→ **Problem statement**:
Please set down only the lines running from the one with "You are a computer-use" through the last line of the entries, exactly as written and without any pictures.

______________________________

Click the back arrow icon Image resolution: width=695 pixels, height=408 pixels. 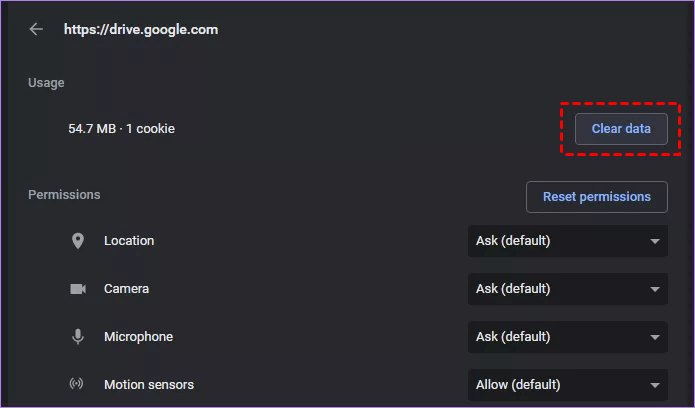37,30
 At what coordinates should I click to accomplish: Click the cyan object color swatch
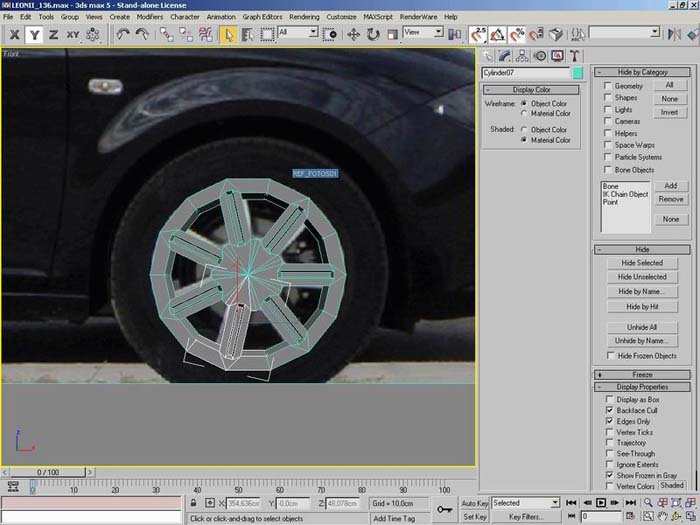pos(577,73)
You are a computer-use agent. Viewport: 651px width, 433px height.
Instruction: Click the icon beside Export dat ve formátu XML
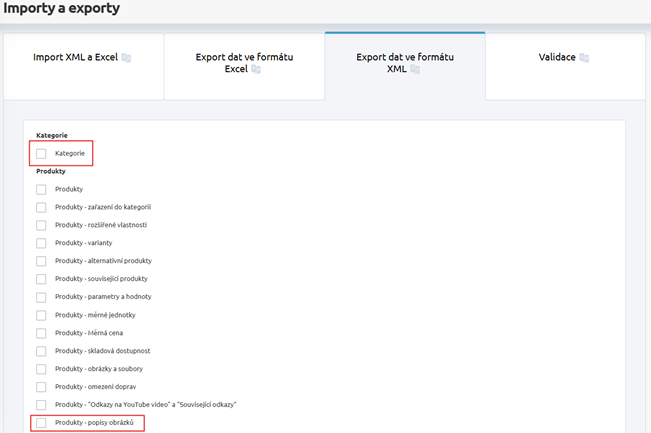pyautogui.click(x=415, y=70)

______________________________

→ **Task result**:
You are a computer-use agent. Viewport: 651px width, 433px height.
Instruction: Click the icon beside Export dat ve formátu XML
pyautogui.click(x=415, y=70)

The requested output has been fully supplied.